▸ **Your task**
From the first line to the last, give the records again exactly.

(Pixel coordinate grounding data)

⁂

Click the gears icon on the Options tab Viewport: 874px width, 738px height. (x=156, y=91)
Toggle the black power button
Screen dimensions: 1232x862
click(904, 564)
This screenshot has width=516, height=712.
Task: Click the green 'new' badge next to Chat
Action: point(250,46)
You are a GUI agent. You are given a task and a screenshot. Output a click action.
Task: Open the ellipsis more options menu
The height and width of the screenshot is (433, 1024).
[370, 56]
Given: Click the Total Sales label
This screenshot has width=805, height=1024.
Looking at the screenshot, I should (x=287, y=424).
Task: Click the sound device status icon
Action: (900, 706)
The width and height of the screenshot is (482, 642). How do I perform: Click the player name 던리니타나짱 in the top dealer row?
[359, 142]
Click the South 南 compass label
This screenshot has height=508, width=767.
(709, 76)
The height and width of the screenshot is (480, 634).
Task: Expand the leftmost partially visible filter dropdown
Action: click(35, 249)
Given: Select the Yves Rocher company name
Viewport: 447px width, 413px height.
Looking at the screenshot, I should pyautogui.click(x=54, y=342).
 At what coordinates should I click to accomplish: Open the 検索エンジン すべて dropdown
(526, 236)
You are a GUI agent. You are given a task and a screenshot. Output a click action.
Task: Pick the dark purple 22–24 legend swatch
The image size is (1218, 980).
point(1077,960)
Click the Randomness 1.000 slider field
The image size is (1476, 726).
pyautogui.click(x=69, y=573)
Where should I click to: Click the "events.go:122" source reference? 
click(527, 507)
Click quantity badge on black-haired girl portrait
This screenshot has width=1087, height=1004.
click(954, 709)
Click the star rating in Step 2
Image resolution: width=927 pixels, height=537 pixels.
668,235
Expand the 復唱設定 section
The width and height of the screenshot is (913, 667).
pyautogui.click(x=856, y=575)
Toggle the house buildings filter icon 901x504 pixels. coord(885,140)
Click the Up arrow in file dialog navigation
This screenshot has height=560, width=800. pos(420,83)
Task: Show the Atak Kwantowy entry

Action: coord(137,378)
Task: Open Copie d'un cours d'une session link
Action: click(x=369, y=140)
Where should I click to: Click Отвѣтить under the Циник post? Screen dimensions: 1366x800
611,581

⁂

▸ **Solved problem**
Click the gears icon on the Options tab Viewport: 874px width, 738px height. (x=156, y=91)
Toggle the black power button
Screen dimensions: 1232x862
click(904, 564)
This screenshot has width=516, height=712.
Task: Click the green 'new' badge next to Chat
Action: point(250,46)
You are a GUI agent. You are given a task and a screenshot. Output a click action.
Task: Open the ellipsis more options menu
The height and width of the screenshot is (433, 1024).
[370, 56]
Given: Click the Total Sales label
This screenshot has width=805, height=1024.
Looking at the screenshot, I should (x=287, y=424).
Task: Click the sound device status icon
Action: (900, 706)
The width and height of the screenshot is (482, 642). How do I perform: Click the player name 던리니타나짱 in the top dealer row?
[359, 142]
Click the South 南 compass label
This screenshot has height=508, width=767.
(709, 76)
The height and width of the screenshot is (480, 634).
Task: Expand the leftmost partially visible filter dropdown
Action: click(35, 249)
Given: Select the Yves Rocher company name
Viewport: 447px width, 413px height.
Looking at the screenshot, I should pyautogui.click(x=54, y=342).
 At what coordinates should I click to accomplish: Open the 検索エンジン すべて dropdown
(526, 236)
You are a GUI agent. You are given a task and a screenshot. Output a click action.
Task: Pick the dark purple 22–24 legend swatch
The image size is (1218, 980).
point(1077,960)
Click the Randomness 1.000 slider field
The image size is (1476, 726).
pyautogui.click(x=69, y=573)
Where should I click to: Click the "events.go:122" source reference? 
click(527, 507)
Click quantity badge on black-haired girl portrait
This screenshot has width=1087, height=1004.
click(954, 709)
Click the star rating in Step 2
Image resolution: width=927 pixels, height=537 pixels.
668,235
Expand the 復唱設定 section
The width and height of the screenshot is (913, 667).
pyautogui.click(x=856, y=575)
Toggle the house buildings filter icon 901x504 pixels. coord(885,140)
Click the Up arrow in file dialog navigation
This screenshot has height=560, width=800. pos(420,83)
Task: Show the Atak Kwantowy entry

Action: coord(137,378)
Task: Open Copie d'un cours d'une session link
Action: click(x=369, y=140)
Where should I click to: Click Отвѣтить under the Циник post? Screen dimensions: 1366x800
611,581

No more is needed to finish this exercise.